LATITUDES

L’amitié, depuis Aristote jusqu’à Facebook

«Celui qui a beaucoup d’amis, il n’a pas d’amis», affirmait il y a fort longtemps Aristote. Aujourd’hui, en quelques clics de souris, on s’en crée à la pelle sur Facebook. On peut même s’en acheter pour quelques heures.

«Il me plaît bien celui-là, je vais l’adder». Dans le lexique du site convivial Facebook dont tout le monde parle, «adder» signifie «inviter un membre du site à faire partie de ses amis».

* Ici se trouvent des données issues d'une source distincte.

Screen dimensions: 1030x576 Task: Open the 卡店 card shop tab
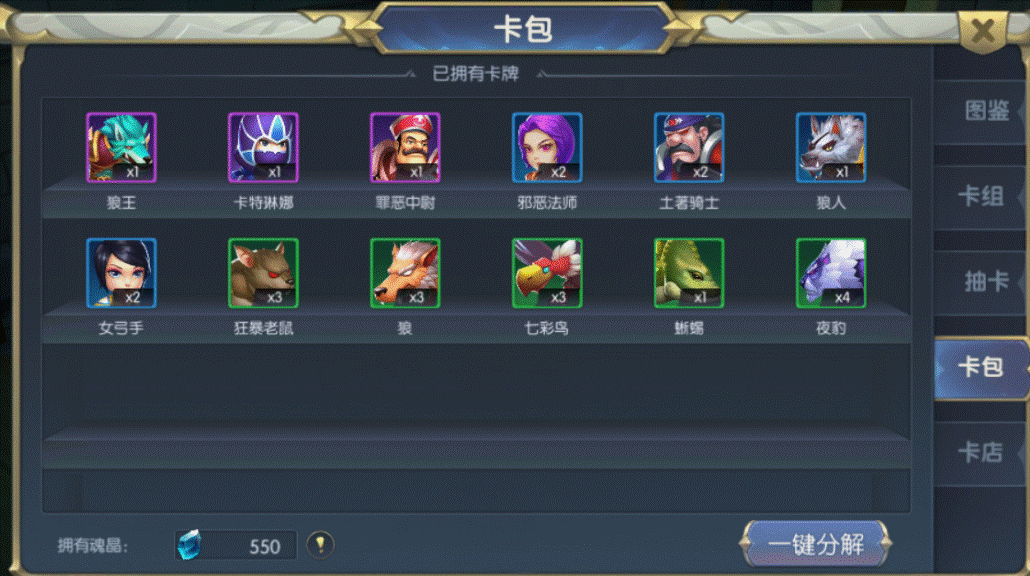[981, 453]
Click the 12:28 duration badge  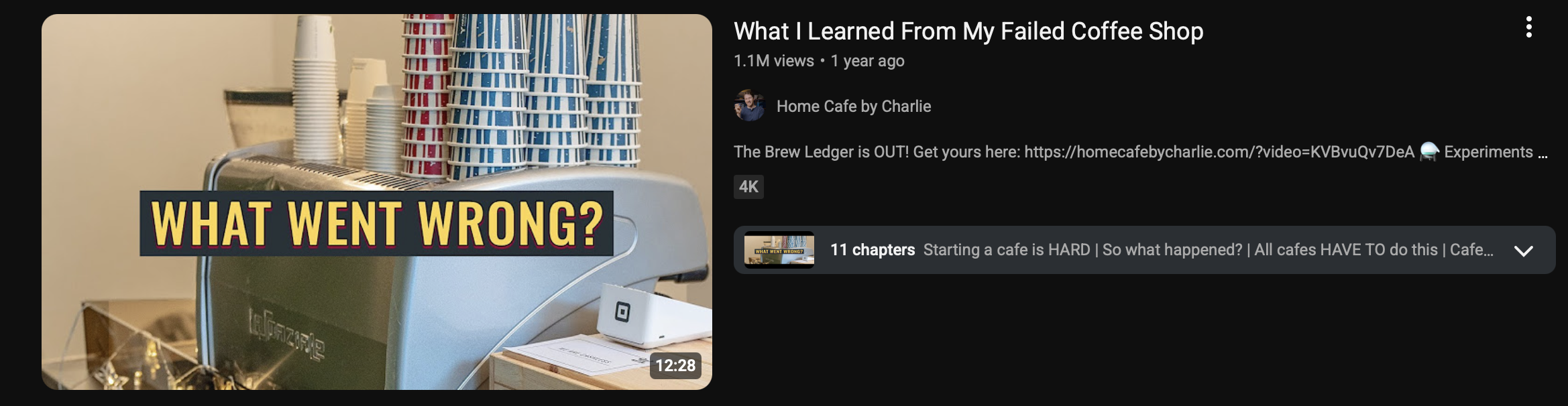675,365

Selon que l’on «adde» facilement ou pas, on se retrouve bientôt avec dix ou mille «friends». L’amitié est devenue quantifiable, et une manne pour les publicitaires.

Plus de 50 millions de personnes font ami-ami sur le site créé en 2004 par un étudiant de Harvard devenu, entretemps, milliardaire. Sur la page du tennisman Richard Gasquet, un people choisi par d’autres, on compte 1’200 «friends». Si ce score représente une belle performance sur l’échelle Facebook, il fait de lui un «sans ami» aux yeux d’Aristote («celui qui a beaucoup d’amis, il n’a pas d’amis»).

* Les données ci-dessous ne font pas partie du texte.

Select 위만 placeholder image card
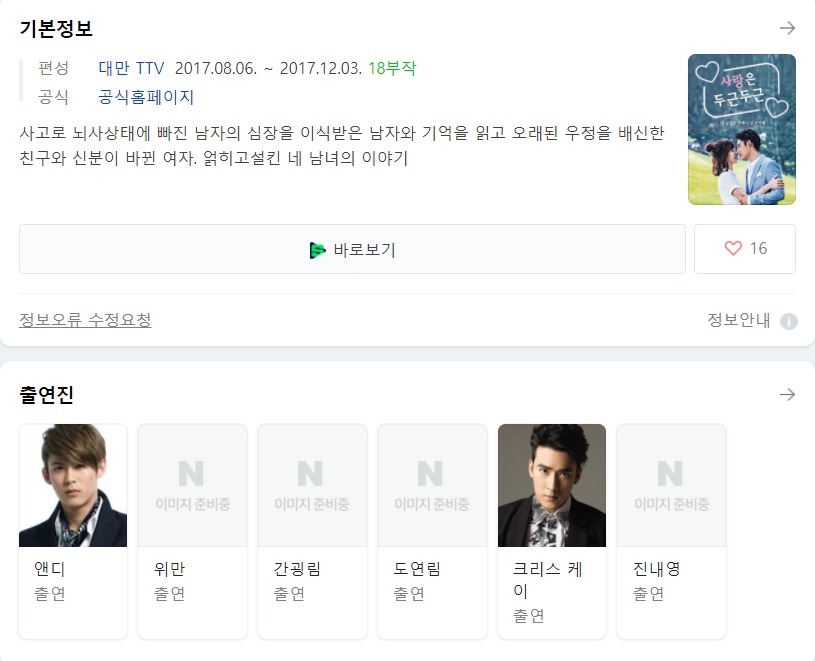 coord(192,485)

Le réseau virtuel de relations que l’on peut se bâtir en contactant ses proches ou des internautes qui partagent les mêmes centres d’intérêt est-il abusivement nommé réseau d’amitiés par ses concepteurs, ou est-ce le concept d’amitié qui a évolué?

Giorgio Agamben qui a reçu le prix européen de l’essai Charles-Veillon 2007 vient de publier un opuscule intitulé «L’amitié». Le philosophe italien a relu Aristote pour retrouver précisément la signification de l’amitié.

Aristote avait consacré à l’amitié un traité en bonne et due forme avec l’«Ethique à Nicomaque». Ses thèses: il est impossible de vivre sans amis; il n’est pas possible d’avoir beaucoup d’amis; l’amitié à distance tend à rendre oublieux et, la thèse la plus importante, l’ami est un autre soi-même avec lequel on partage le fait d’exister. «Qu’est-ce que l’amitié? Une même âme qui habite deux corps», répond-il.

Une définition non sans conséquence politique: «Mais alors pour l’ami aussi il faudra consentir qu’il existe et c’est ce qui arrive quand on vit ensemble et qu’on partage des actions et des pensées. C’est en ce sens que l’on dit que les hommes vivent ensemble et non pas comme pour le bétail, qu’ils partagent le même pâturage.»

Relation exigeante, l’amitié a tenté de le demeurer au fil des siècles. Ainsi la mise en garde de Lord Chesterfield: «Ne soyez pas assez vains, assez infatués de vous mêmes, pour croire que les autres deviennent vos amis au premier coup d’œil, ou parce qu’ils vous fréquentent quelque temps. La véritable amitié se construit jour après jour.» Pour Molière, c’était en profaner le nom que de vouloir la mettre à toute occasion.

Au XIXe siècle, Ralph Emerson tire la sonnette d’alarme. «Je déteste que l’on prostitue le mot «amitié» pour qualifier des relations convenues et mondaines.» Deux siècles plus tard, Pauline pour expliquer son refus de s’inscrire sur Facebook, fait appel au même vocabulaire: «Je refuse de me mettre en vitrine pour me créer un cercle d’amis virtuels», répond-elle à Irma qui essaye de la persuader de franchir le pas pour sortir de sa solitude.

Pour 75 francs l’heure, le site d’une société vaudoise, Easyfriend.ch, met à disposition depuis le mois de septembre des «amis» prêts à vous tenir compagnie. Comment ne pas penser au renard qui demande au Petit Prince de l’apprivoiser?

«On ne connaît que les choses que l’on apprivoise. Les hommes n’ont plus le temps de rien connaître. Ils achètent des choses toutes faites chez les marchands. Mais comme il n’existe point de marchands d’amis, les hommes n’ont plus d’amis. Si tu veux un ami, apprivoise-moi!»

Saint-Exupéry n’avait pas imaginé qu’au XXIe siècle, les hommes partageraient le même pâturage et se connecteraient avec d’innombrables amis virtuels. Impossible de leur faire le coup du fossé conseillé par un proverbe jamaïcain: si tu veux savoir qui sont tes amis, couche-toi dans le fossé et fais mine d’être saoul.